And yet, the Washington Post’s investigation did
deal a devastating blow to a particularly cherished conceit shared by many
advocates of democracy promotion and nation-building. Unlike U.S. missions in
places such as Vietnam and even Iraq, this failure was not attributable to a
lack of political will in Washington to see the thing through to the end. Just
the opposite. Despite a steadfast bipartisan commitment to stabilize and
democratize Afghanistan, the mission failed anyway.
These revelations should impose some contrition on
American interventionists, though that is not an unfamiliar condition for them.
Contrary to a shallow but popular consensus among their critics, advocates of
an extroverted foreign policy are regularly made to account for their failures.
No such introspection is demanded of advocates for nonintervention, however, even
when the fruits of their labor manifest in regional instability, humanitarian
disasters, and the loss of prestigious and strategic advantages abroad. Of
this, the decadelong crisis in Syria is a prototypical example. When
conservatives look at America’s role in the world and seek to shape a foreign
policy doctrine for a new era, they shouldn’t look away from Afghanistan, but
neither should they be able to ignore Syria.
When the Syrian civil war broke out in 2011, it quickly
became apparent that this was not just another Arab Spring uprising. Bashar
Assad’s regime mowed down civilian demonstrators, and an armed insurgency took
shape. This conflict became the epicenter of a proxy fight involving American
adversaries such as Iran and Russia, but the United States did its best to
avoid involvement. It should have been obvious at the outset that the American
effort would fail here, too, but tens of thousands had to die before the U.S.
would awaken to that fact.
Iranian regulars were already streaming into Syria in
support of Assad when Barack Obama drew his “red line” in 2012. The president’s
line in the sand was designed to deter Assad from using chemical weapons. Obama
blinked, chemical weapons were used repeatedly by Assad, and, in the years that
followed, both North Korea and Russia were implicated in the use of
sophisticated nerve agents in terrorist events on foreign soils.
In 2013, Obama invited Russia to mediate the conflict and
rid Assad of his chemical weapons stockpiles, but America’s adversary in Moscow
used the opportunity only to provide political cover for its ally. Two years
later, in 2015, Russia intervened militarily in Syria on behalf of its
overstressed client. But Moscow did not target Islamist terrorist
organizations, which served as a useful foil for the Assad regime. Instead, it
took aim at U.S.-backed anti-Assad rebels and the CIA facilities that supplied
and housed them. All the while, millions of Syrians ran from the crucible in
all directions, precipitating the most politically destabilizing refugee crisis
in modern history and shattering the political consensus in Europe that had for
70 years preserved the peace on that fractious continent.
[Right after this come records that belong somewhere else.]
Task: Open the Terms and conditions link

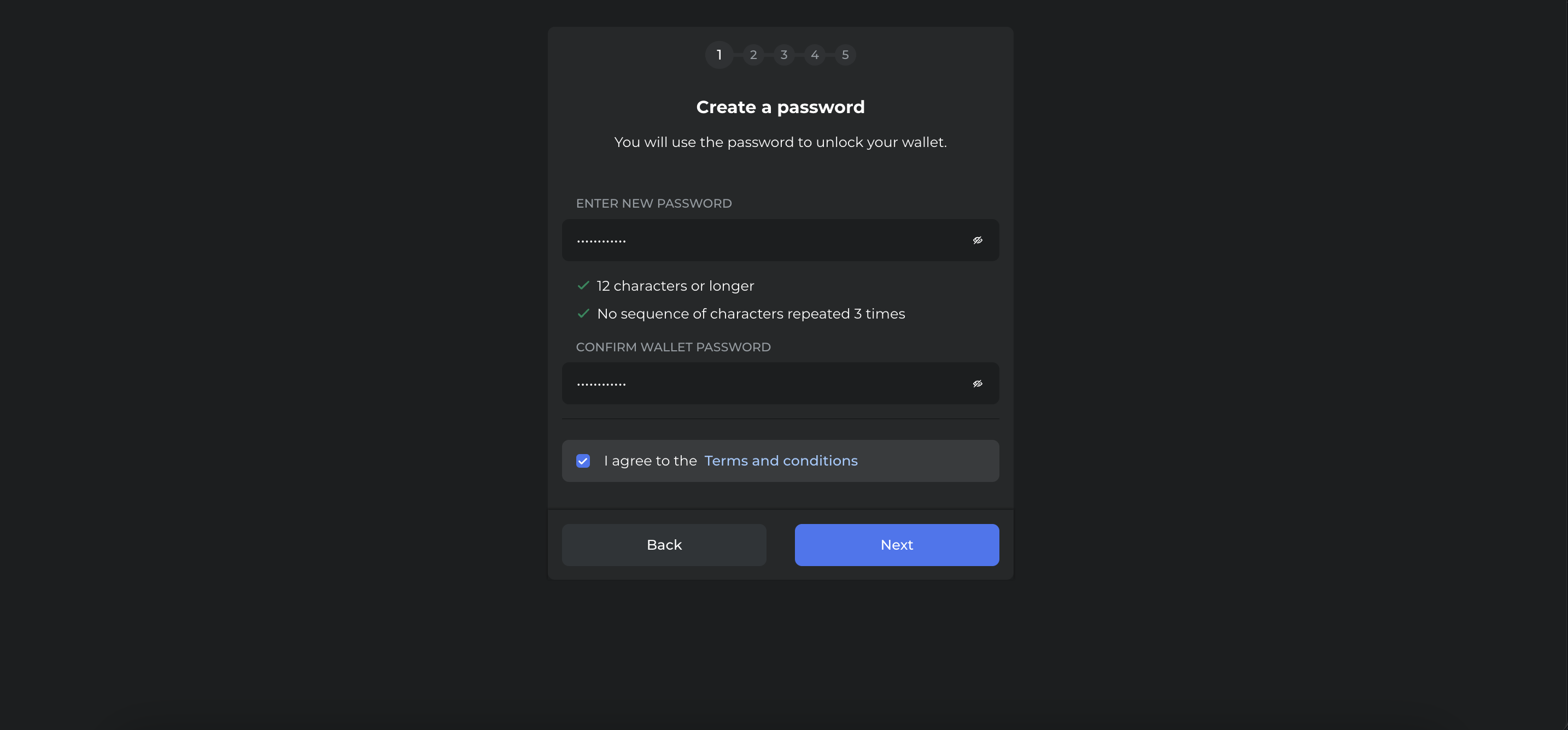Action: (781, 461)
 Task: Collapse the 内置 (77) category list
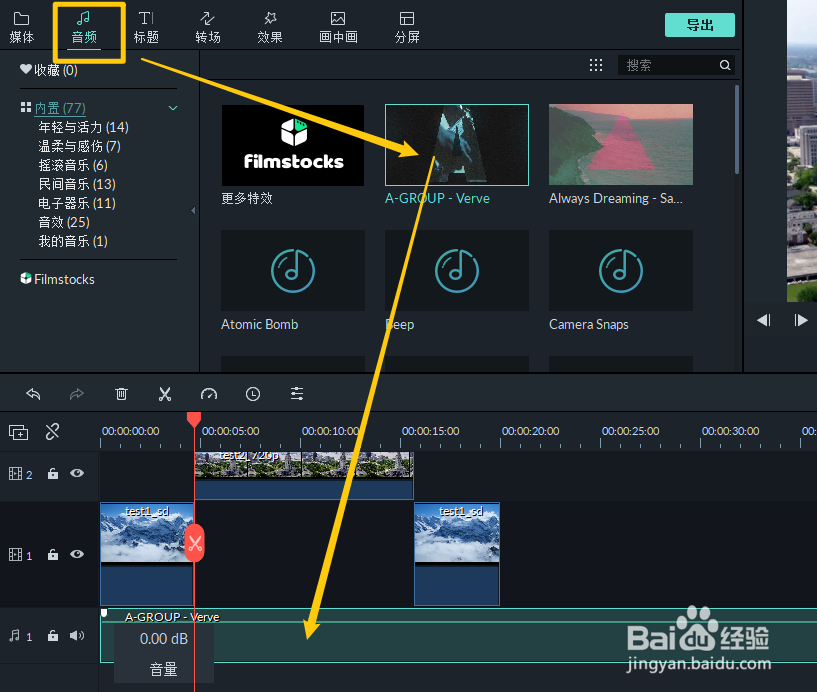point(172,107)
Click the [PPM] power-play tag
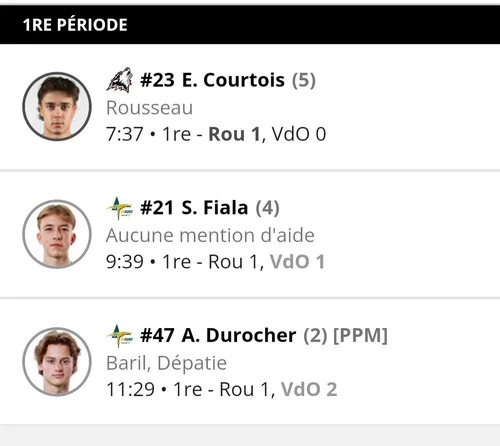The image size is (500, 446). 360,335
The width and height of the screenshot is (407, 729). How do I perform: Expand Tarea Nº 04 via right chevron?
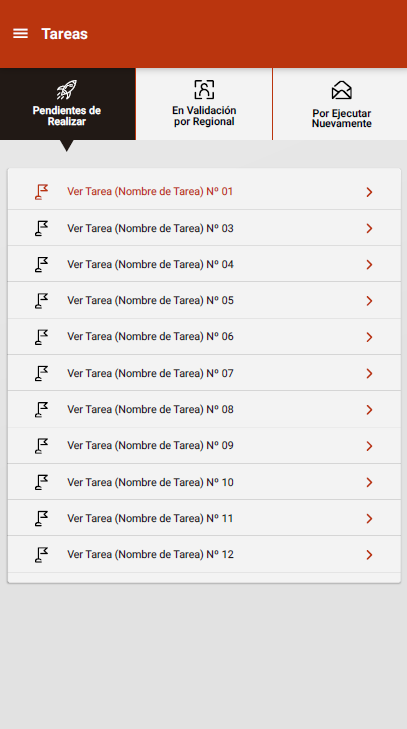(369, 265)
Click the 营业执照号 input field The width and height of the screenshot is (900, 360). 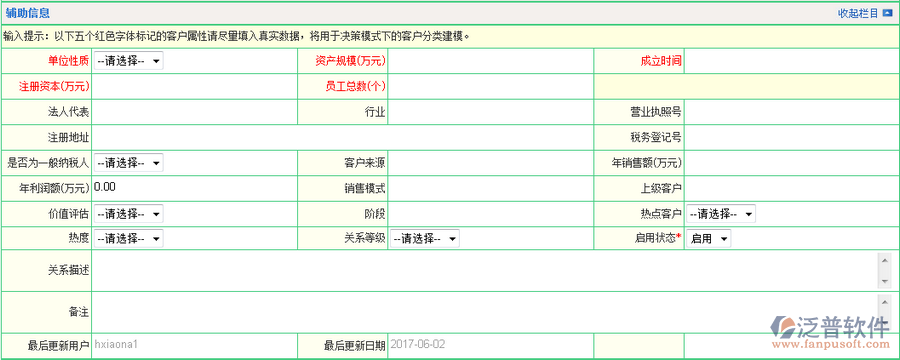pyautogui.click(x=791, y=112)
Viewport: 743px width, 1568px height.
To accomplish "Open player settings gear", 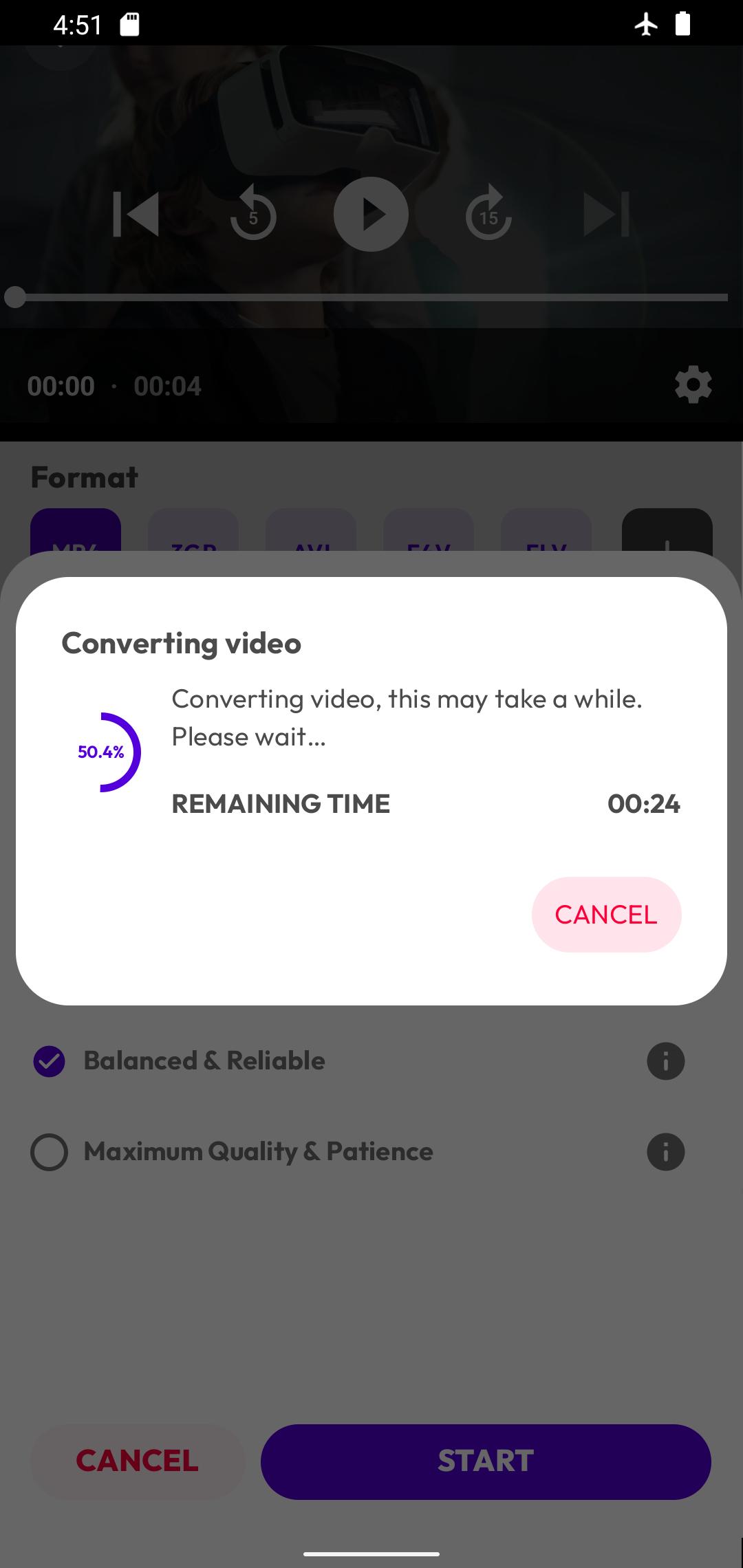I will tap(693, 384).
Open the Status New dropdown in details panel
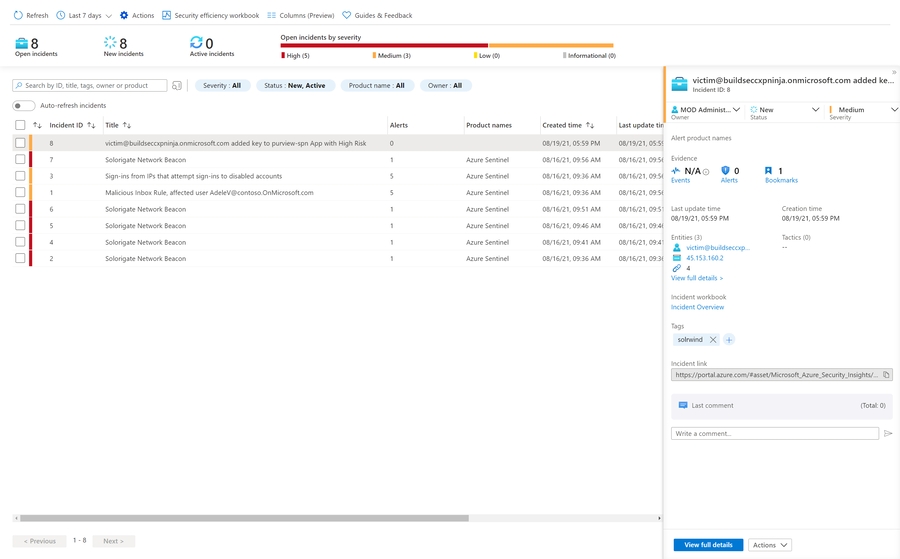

Obama’s effort to keep the U.S. out of this conflict
broke down entirely when it became clear that the Syrian power vacuum incubated
a uniquely virulent transnational terrorist threat: the Islamic State. Yet by
the time he reluctantly consented to establishing a toehold in Syria, virtually
all of America’s strategic interests in the region had been substantially
weakened.
This failure, too, has been bipartisan. “Let someone else
fight over this long-bloodstained sand,” President Trump declared in the wake
of his abrupt decision to announce a full troop withdrawal from Syria. But the
president had not yet even ordered the withdrawal of the small deployment of
U.S. forces working with local Kurdish fighters when Turkish forces and the
ruthless militias in Ankara’s employ stormed over the Syrian border,
slaughtering Kurds, displacing civilians, and “bracketing” U.S. personnel with
dangerous artillery strikes. Trump only had to signal his intention to withdraw
those troops to inaugurate a multidimensional military and humanitarian crisis.
American Grand Strategy
How do policymakers reconcile the costly mishandling of
the Afghanistan conflict with the even costlier hands-off approach American
elected officials took to Syria? As ever, the questions before U.S.
policymakers are not the theoretical sort that preoccupy think tanks and
editorial boards. Their job is to determine vital U.S. interests, define
America’s objectives so they are narrow and accomplishable, identify the course
of action that is most likely to achieve them, and weigh that course against
its trade-offs and alternatives.
A cynical interpretation of American foreign policy is
that it is congenitally aggressive. This misapprehension conflates full
military conflicts with policing actions and advisory commitments. In fact,
America’s civilian leaders are often slow to react to foreign threats, and they
regularly campaign for office on the appealing promise of reducing commitments
abroad.
Toward that end, the U.S. has several tools at its
disposal beyond its ability to project power around the world, including
alliances, institutions, and ideological convictions. How these instruments of
state power are deployed and toward what objectives constitute grand strategy.
What precisely are the American strategic
interests at stake not just in Afghanistan and Syria but all over the world?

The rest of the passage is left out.